Lay out every line of the data below as a Markdown table with the columns "Row" and "Line," numbering the rows and skipping blank lines. Leave the pictures out of the table.

## START Dataset extract

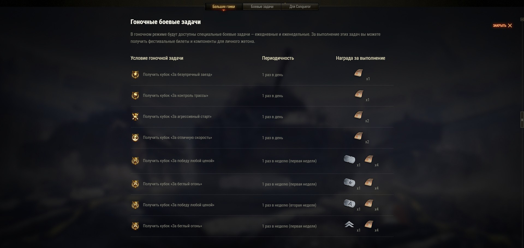Click the festival ticket reward for «За безупречный заезд»

[x=359, y=73]
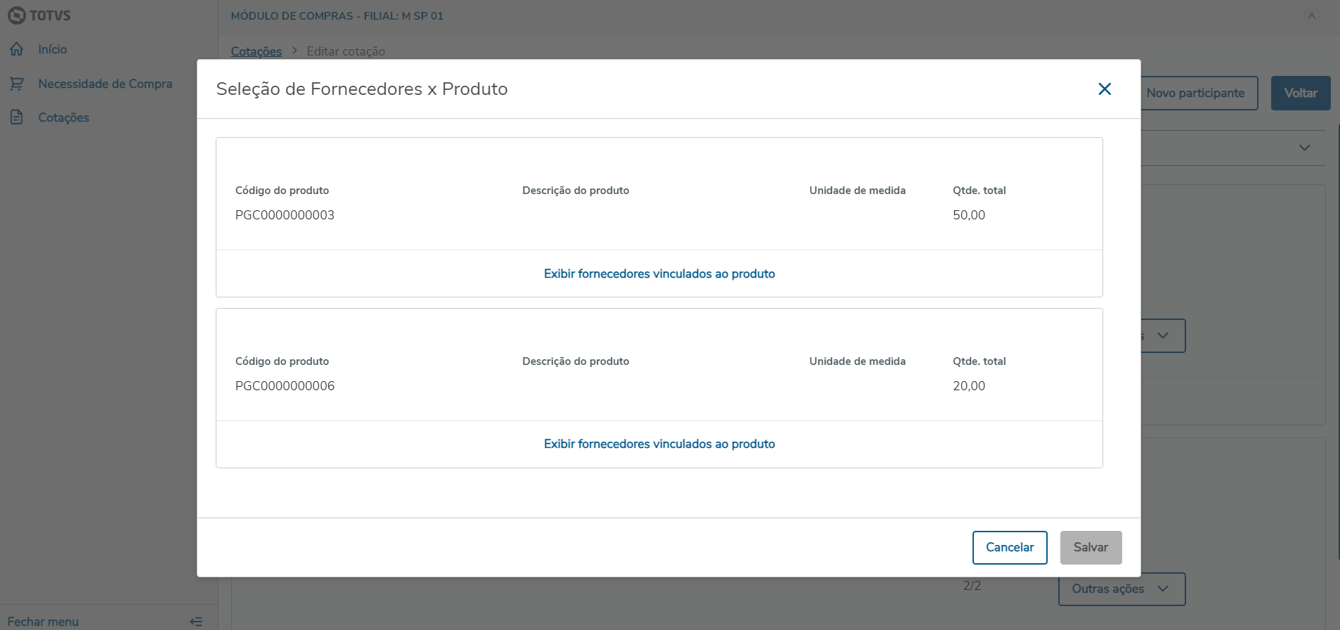Collapse sidebar with Fechar menu icon
Viewport: 1340px width, 630px height.
[196, 622]
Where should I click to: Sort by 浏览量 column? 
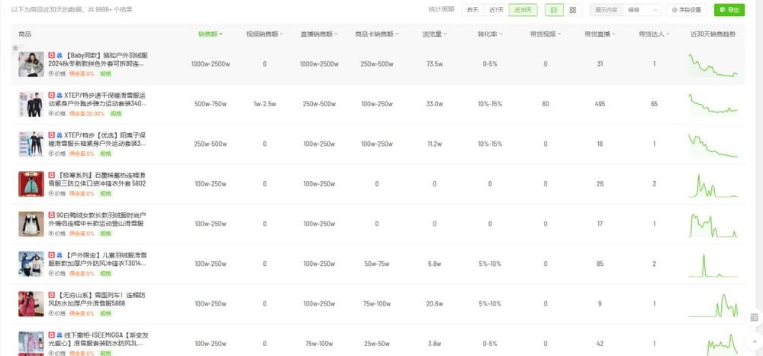click(x=434, y=34)
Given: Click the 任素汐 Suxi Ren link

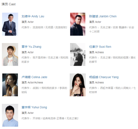Looking at the screenshot, I should [x=100, y=47].
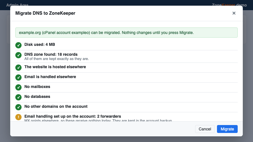Click the No other domains on the account text
The image size is (253, 142).
coord(56,106)
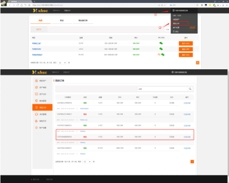229x183 pixels.
Task: Click the orange bank card icon in third listing row
Action: [x=159, y=55]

## END Dataset extract

Exercise output -
| Row | Line |
|---|---|
| 1 | Click the festival ticket reward for «За безупречный заезд» |
| 2 | [x=359, y=73] |
| 3 | Collapse sidebar with Fechar menu icon |
| 4 | Viewport: 1340px width, 630px height. |
| 5 | [196, 622] |
| 6 | Where should I click to: Sort by 浏览量 column?  |
| 7 | click(x=434, y=34) |
| 8 | Given: Click the 任素汐 Suxi Ren link |
| 9 | Looking at the screenshot, I should [x=100, y=47]. |
| 10 | Click the No other domains on the account text |
| 11 | The image size is (253, 142). |
| 12 | coord(56,106) |
| 13 | 229x183 pixels. |
| 14 | Task: Click the orange bank card icon in third listing row |
| 15 | Action: [x=159, y=55] |